Here is what happened, pure and simple: Randiv bowled. The umpire called ‘no-ball’. There is a reason the umpire calls it as soon as a bowler bowls one – it is to let the batsman know that there are no real penalties attached to having a go. A batsman, on hearing that call, knows he can have a swing without running the risk of being bowled, caught, declared LBW.

So Randiv bowled. The umpire called. Sehwag had a swing, and despatched the ball over the ropes.

That logically is seven runs added to the total – one to the team total as an extra, the other six to Sehwag, the batsman who was quick to seize on the opportunity. Simple.

This is where the idiocy of umpires and the ambiguity of the rule book come in: How could the game be over as soon as Randiv over-stepped? A ball, to be deemed bowled, has to be delivered; the batsman has to play/miss it; in the case of the former the ball has to be retrieved while the batsman runs, or not…there is no provision in cricket for declaring a result, and ending a match, at some intermediate stage of this process.

Thus, for umpires to declare that the game was over as soon as Randiv overstepped is plain folly.
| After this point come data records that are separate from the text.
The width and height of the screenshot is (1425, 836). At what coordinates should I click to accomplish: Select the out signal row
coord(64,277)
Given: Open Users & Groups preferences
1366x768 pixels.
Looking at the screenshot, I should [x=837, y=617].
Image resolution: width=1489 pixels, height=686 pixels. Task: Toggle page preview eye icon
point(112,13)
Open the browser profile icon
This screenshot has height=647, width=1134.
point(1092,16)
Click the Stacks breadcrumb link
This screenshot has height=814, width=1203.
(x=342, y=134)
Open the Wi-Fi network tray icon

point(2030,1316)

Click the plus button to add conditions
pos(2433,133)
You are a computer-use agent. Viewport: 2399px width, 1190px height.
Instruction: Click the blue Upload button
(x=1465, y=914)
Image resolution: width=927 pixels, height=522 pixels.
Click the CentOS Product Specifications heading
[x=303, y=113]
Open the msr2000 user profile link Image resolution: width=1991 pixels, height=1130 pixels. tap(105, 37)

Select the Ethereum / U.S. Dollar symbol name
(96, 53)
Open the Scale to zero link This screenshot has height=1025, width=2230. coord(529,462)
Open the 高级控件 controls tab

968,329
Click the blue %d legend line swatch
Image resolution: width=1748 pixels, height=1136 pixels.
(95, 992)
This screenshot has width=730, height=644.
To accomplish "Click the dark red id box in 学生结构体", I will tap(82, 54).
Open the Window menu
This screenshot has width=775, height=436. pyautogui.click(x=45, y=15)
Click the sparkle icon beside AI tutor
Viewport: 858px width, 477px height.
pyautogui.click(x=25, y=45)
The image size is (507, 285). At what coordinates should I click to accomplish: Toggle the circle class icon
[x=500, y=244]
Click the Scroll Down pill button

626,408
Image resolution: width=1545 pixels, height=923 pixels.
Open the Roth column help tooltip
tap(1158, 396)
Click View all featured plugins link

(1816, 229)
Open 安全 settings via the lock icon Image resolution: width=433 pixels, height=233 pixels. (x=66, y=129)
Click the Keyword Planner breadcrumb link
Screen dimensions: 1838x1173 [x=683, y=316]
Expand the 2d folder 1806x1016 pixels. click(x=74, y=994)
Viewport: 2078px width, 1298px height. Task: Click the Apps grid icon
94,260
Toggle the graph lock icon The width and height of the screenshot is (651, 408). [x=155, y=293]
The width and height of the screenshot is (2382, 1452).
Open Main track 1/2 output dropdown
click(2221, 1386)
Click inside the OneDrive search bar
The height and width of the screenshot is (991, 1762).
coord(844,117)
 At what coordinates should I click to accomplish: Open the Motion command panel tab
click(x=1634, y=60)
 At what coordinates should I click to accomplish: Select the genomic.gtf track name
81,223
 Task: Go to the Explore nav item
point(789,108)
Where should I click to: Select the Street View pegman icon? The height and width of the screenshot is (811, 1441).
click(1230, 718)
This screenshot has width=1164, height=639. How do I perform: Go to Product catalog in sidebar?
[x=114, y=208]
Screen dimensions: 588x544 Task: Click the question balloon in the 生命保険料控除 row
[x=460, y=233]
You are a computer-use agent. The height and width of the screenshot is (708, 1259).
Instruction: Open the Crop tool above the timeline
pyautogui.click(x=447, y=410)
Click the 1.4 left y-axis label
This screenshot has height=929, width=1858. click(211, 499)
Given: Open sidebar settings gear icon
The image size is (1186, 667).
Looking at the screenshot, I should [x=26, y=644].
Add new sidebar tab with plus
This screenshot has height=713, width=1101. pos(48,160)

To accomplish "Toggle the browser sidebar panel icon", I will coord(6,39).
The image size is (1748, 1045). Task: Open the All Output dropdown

To understand this, consider a hypothetical situation: Randiv bowls. It is a no-ball. Sehwag decides the game is over, lets the ball go and walks off. Sangakkara collects and whips off the bails.

Is the batsman out? Of course he is. The extra run cannot be counted until the ball in question is officially dead; in our example Sehwag left his crease while the ball was in play, therefore he is out.

So, if his dismissal off a no ball counts, why were the runs he scored off that no ball not counted to his name?